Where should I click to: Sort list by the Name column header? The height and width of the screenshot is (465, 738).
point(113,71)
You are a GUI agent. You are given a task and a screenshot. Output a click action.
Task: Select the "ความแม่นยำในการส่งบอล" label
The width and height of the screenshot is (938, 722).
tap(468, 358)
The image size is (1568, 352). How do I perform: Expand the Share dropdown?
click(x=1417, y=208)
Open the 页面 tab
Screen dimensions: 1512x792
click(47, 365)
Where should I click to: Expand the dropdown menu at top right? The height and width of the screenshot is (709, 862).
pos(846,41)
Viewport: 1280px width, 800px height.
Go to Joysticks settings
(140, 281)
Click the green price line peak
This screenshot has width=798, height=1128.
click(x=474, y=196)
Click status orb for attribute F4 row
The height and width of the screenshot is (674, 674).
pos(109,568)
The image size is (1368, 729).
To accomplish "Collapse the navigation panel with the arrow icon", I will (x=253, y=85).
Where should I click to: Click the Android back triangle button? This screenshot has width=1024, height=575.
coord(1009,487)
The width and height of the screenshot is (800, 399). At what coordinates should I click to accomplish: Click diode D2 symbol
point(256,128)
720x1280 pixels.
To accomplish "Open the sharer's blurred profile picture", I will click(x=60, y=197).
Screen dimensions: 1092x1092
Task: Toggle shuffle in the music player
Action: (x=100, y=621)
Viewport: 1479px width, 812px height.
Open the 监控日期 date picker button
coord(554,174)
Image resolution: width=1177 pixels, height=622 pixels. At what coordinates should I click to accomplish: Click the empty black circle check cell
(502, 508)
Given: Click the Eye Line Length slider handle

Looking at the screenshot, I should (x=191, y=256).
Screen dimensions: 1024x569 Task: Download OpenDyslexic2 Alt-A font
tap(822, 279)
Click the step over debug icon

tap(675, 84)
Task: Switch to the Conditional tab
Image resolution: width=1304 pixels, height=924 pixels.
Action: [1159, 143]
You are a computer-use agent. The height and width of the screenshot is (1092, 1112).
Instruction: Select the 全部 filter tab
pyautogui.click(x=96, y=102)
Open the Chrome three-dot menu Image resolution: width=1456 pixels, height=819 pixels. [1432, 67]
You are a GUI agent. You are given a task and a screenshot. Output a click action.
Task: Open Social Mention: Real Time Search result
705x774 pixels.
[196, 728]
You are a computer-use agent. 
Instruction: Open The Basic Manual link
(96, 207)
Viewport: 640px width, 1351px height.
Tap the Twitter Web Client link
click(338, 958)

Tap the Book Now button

TASK OBJECTIVE: Lay out the entries from the line with "Viewport: 640px width, 1351px height." through the end of the entries as a Markdown table with the columns Row and Text. Number the rows in order and leave out blank lines.

REPLY TO THE TASK:
| Row | Text |
|---|---|
| 1 | Viewport: 640px width, 1351px height. |
| 2 | Tap the Twitter Web Client link |
| 3 | click(338, 958) |
| 4 | Tap the Book Now button |